“There’s a reason why financial thrillers aren’t a cinematic genre,” my viewing companion sighed as we filed out of a New Jersey megaplex screening of The Big Short the weekend after Christmas.
It’s not all that often that the topics falling under Institutional Investor’s realm of coverage get a nod from Hollywood. Of course, there was Wall Street, whose archvillain, Gordon Gekko, rose to icon status thanks to popular recession-era discontent in 1987 and again in 2010, with the sequel, Wall Street: Money Never Sleeps. More recently, The Wolf of Wall Street told the tale of a Long Island strip mall boiler room gone wrong, with Leonardo DiCaprio as the star to help sell the movie to the masses. Effectively, those last two movies weren’t so much economic treatises as they were crime flicks, with some finance dusted on top.
The Big Short takes its own tack (a bit absurdly) by breaking the fourth wall and having celebrity chef Anthony Bourdain explain collateralized debt obligations with a parallel between them and stew made from two-day old fish, or having pop star Selena Gomez suss out the finer points of synthetic CDOs alongside University of Chicago professor Richard Thaler at a Las Vegas blackjack table. Granted, the movie has its own ensemble cast of stars — Christian Bale shines as twitchy hedge fund manager Michael Burry — but the financial content had to be washed down with dramedy to make it palatable.
Essentially, for econ to pass big-screen muster, it has to be tarted up. Compare this with films in the vein of other social science pursuits. Would the recipe for a political flick call for an extra dollop of intrigue? Would a historical biopic need an additional layer of smarminess to market the life and times of a U.S. president?
One reason for this pop culture gap among social sciences is the misconception that economics is beyond the grasp of most people. College-level intro economics is often taught from a quantitative standpoint: It’s full of things like numbers and calculus, which send many qualitative-minded liberal arts types running. Among those who get scared off: future social studies educators. “Teachers themselves are afraid of econ,” says a longtime professor of social studies education.
Many future social studies teachers come to the profession with a history or political science background, and may come away from Econ 101 and 102 feeling intimidated, says the professor. That trepidation can eventually make its way down back down into the schools. Economics coursework is often pigeonholed into being part of a track toward an eventual career in finance or economics, rather than as an integral part of a well-rounded education. “Would you say someone is going to be a historian because they’re taking a history class?” he asks.
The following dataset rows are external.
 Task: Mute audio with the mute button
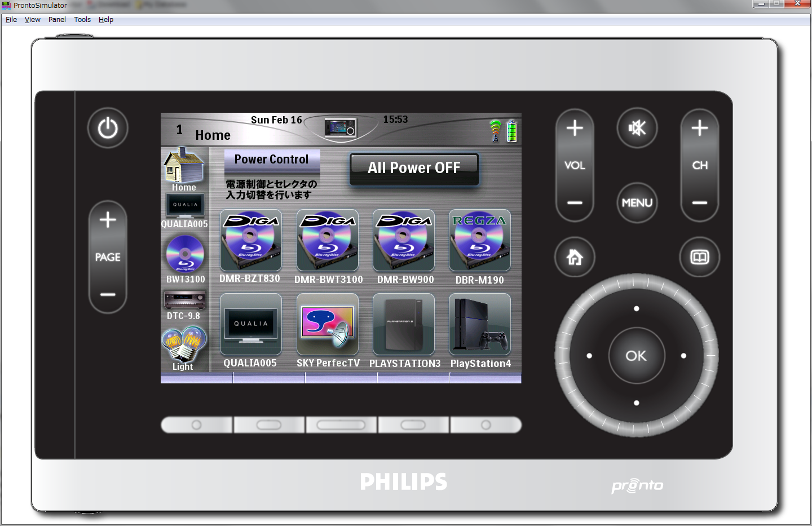point(637,128)
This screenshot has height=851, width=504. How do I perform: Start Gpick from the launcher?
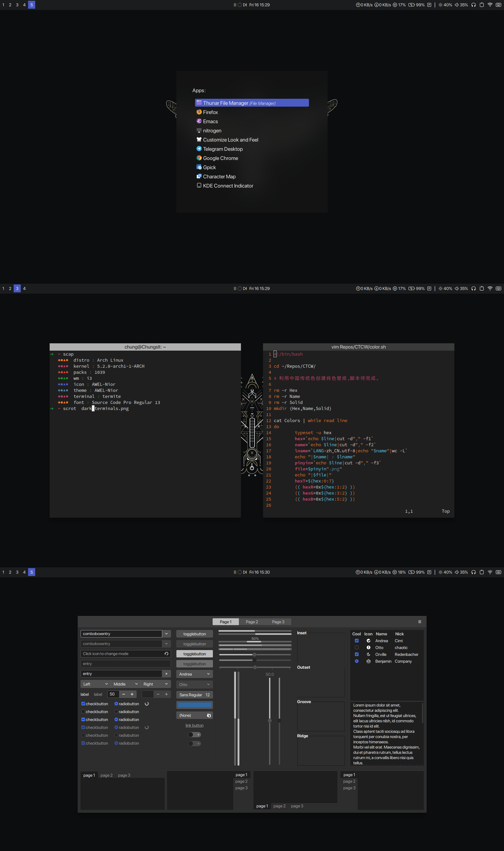click(x=209, y=167)
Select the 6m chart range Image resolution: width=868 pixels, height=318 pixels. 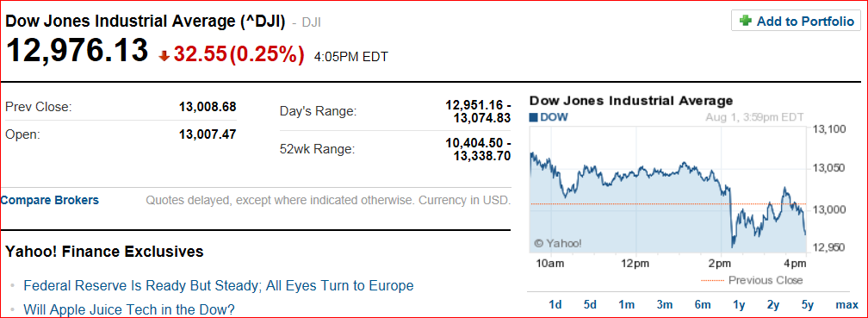tap(702, 305)
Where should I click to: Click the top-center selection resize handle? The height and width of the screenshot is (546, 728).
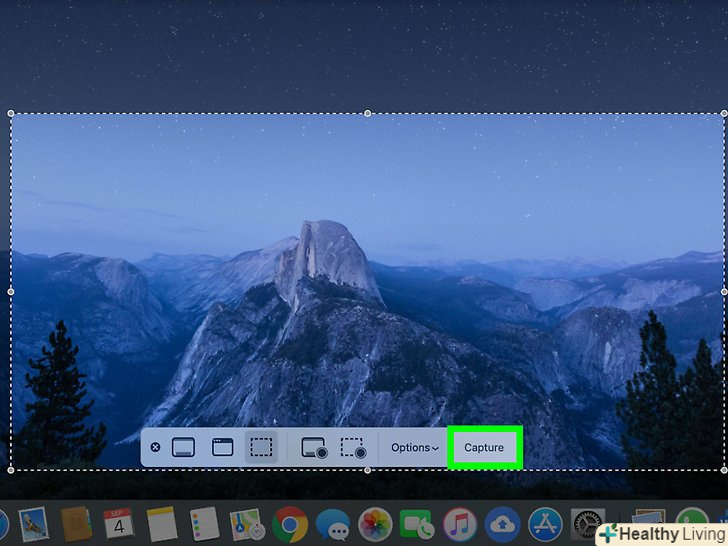tap(368, 114)
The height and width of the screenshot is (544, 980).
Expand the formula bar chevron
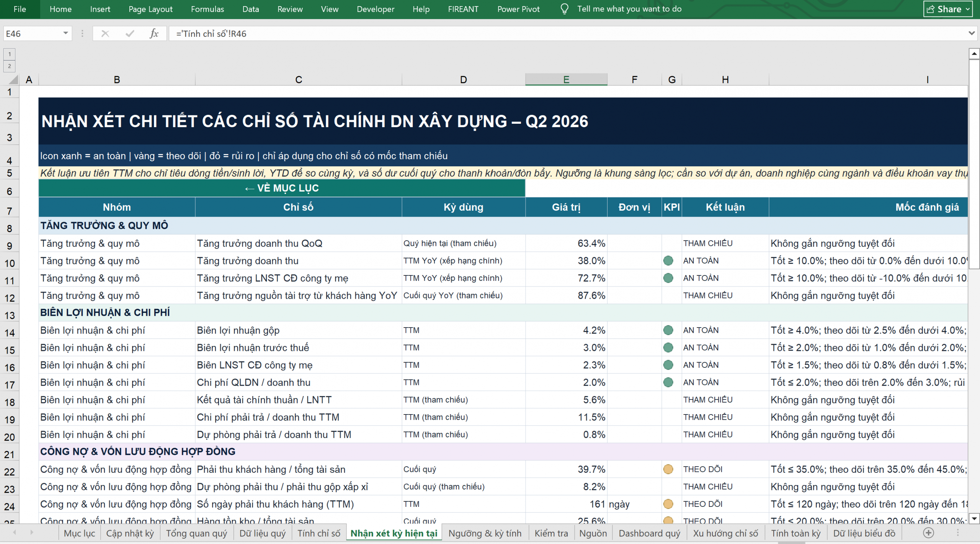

Indeed, when I was applying to take AP Macroeconomics my senior year of high school, my beloved English and art history teacher came up to me in the hallway one morning and said, “I hear you’re an aspiring economist!” I also took AP Biology in high school. The closest I’ve come to drosophila since then was last summer, when a package of bananas started to turn two days after taking them home from the supermarket.
Despite being the world’s wealthiest country, the U.S. ranks 14th in financial literacy, according to results published in November of an S&P and Gallup survey of 150,000 adults across 148 countries. (Here’s the five-question quiz, if you’re interested.)
Having taken econ in a suburban Minneapolis public high school and gone off to the University of Chicago, an institution whose name is synonymous with classical economics, I had just assumed that economics was part of standard social studies bill of fare. Not so. In conversations with friends and colleagues of all stripes, I was startled to find out that having access to economics classes is less common than suffering through the public humiliation that is phys ed dodgeball. According to the Council for Economic Education’s Survey of the States, it wasn’t until 2014 that all 50 U.S. states and the District of Columbia included economics in their K–12 standards.
This doesn’t mean a full-fledged economics course, mind you. As of the same year, only 24 states demanded that high schools offer economics. In fact, whereas two states, North Dakota and Wyoming, added such a requirement, three — Maryland, Utah and my home state — dropped it. Only 19 states required schools to offer a personal finance course. Although seven states have made this a necessity since 2011, both Illinois and New York have done away with the requirement. Essentially, while there need to be such lessons, however interdisciplinary, sprinkled throughout 13 years of education, in a majority of states there is no barrier between skipping a course devoted to how money works and high school graduation.
Never mind understanding the finer points of financial articles, economics is necessary for an informed electorate. “Economics is part of citizenship,” maintains the professor with whom I chatted. It’s also a social science discipline that’s more or less immune to political whims, he says. Compare this to the tug-of-war over American exceptionalism in U.S. history curricula.
Besides enabling someone to call out far-fetched political rhetoric, financial literacy can also foster economic equality and stability. Wide availability of retirement saving structures is a fine and noble thing — though their effectiveness in promoting financial security is diminished if the end user doesn’t know how to squirrel away money into them. As for other branches of personal finance such as home lending — well, you need not look further than The Big Short to know what sort of global havoc can be wreaked by a fundamental lack of understanding of mortgages, never mind supply and demand.
Perhaps so-called financial thrillers should become a genre. Maybe then economics would be considered within reach.